It would be unfair to state that the passing of Dodd-Frank was insignificant. The bill included sixteen major provisions to safeguard against a future financial disaster, including increased regulation of the financial industry, protocols for potential future disasters, and the creation of the Consumer Financial Protection Bureau. While the bill is very comprehensive, the overall goal of the bill has not been tested – preventing another financial crisis. Although it is not yet clear what would happen in this situation, it appears that the bill would fall short. Its biggest shortcoming is that it failed to decrease the debt size or ratio of the offending banks. As long as these institutions have enough debt to crash a world economy upon their collapse, the government will be forced to bail them out. If it did not, countless people would be left without jobs, and even more would lose their life’s savings. In a December 27, 2016 interview with NPR’s Jacob Goldstein, Neel Kashkari, who is the former person in charge of the 2008 bank bailouts (Troubled Asset Relief Program), and now the current president of the Federal Reserve Bank of Minneapolis, spoke about his views on Dodd-Frank. In his opinion, the bill would not change the outcome of a similar situation to the 2008 crisis, pointing out that the safety measures would not hold once officials were forced to make the same difficult decision. In particular, he pointed out that the documents pertaining to Title II (Orderly Liquidation Authority) are over 10,000 pages in length, and would be impossible to unanimously interpret in a high pressure situation. While the future remains unknown, it is unlikely that Dodd-Frank has achieved its goal.
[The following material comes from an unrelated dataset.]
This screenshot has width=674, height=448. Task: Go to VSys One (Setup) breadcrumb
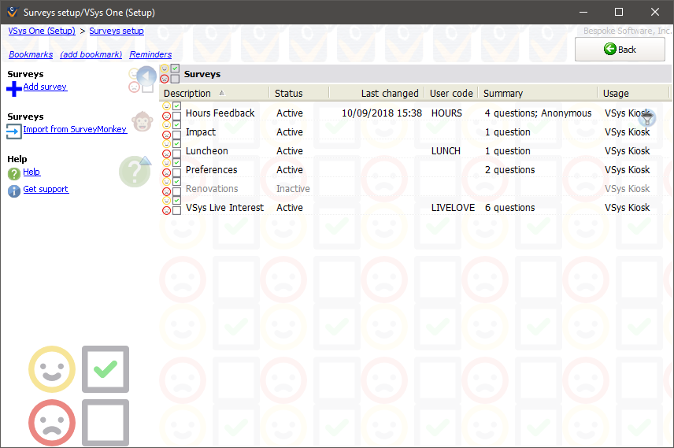click(x=42, y=31)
There are two ways in which the American people’s savings and investments can be better protected. One is by placing greater debt and reserve restrictions on financial institutions. If the federal government wants to protect the nation from another financial crisis, it needs to address the debt ratios large banks are custom to keeping. It is impossible to know for sure how risky debt is, so banks should have more capital on hand in the event of a disaster. Additionally, there should be a size limit on the amount of debt held by one institution. If a bank wanted to exceed that number, it would have to split into two or more different organizations, to insure that the failure of one bank to properly asses the risk of its debt wouldn’t endanger the world economy.
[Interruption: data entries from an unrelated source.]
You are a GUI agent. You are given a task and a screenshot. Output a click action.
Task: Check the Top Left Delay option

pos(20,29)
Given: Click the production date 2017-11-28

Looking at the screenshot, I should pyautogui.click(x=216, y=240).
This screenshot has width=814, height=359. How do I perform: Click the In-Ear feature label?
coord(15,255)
Aside from federal regulation, change could also come from the financial industry itself. While most of the individuals who make up the financial organizations are fair and ethical people, it is clear that companies can take on a whole different culture that is independent from any one individual. As an example, consider the recent incident with Wells Fargo, where more than two million undesired or fake accounts were opened under the identities of Wells Fargo customers (CNN Money, Sep. 2016). While around 5,300 employers were fired, it should be noted that most of these individuals were normal people, under pressure to perform at the level expected of them. It is not possible to blame a single individual for this crime, and there is not one person whose idea it was to create these accounts. Mostly, the culprit was the culture of the bank, which emphasized sales and statistics as being more important than quality service. It is the responsibility of all company employees to understand the importance of quality, but the only way to implement change is from the top down. Executive leadership within financial institutions have be aware of the past shortcomings of the industry, and must create a culture of quality and integrity in order to self-regulate.
In conclusion, while Dodd-Frank was a necessary response to the financial crisis, it likely fell short of accomplishing its goal to prevent another crisis. Moving forward, the federal government should implement size and ratio limitations on bank debt, to ensure that banks will be able to pay for their miscalculations of risk. Additionally, it will be the responsibility of financial executives to create a culture of quality and integrity within their organizations, to ensure that sales or profit margins do not overshadow the safeguarding of custom assets.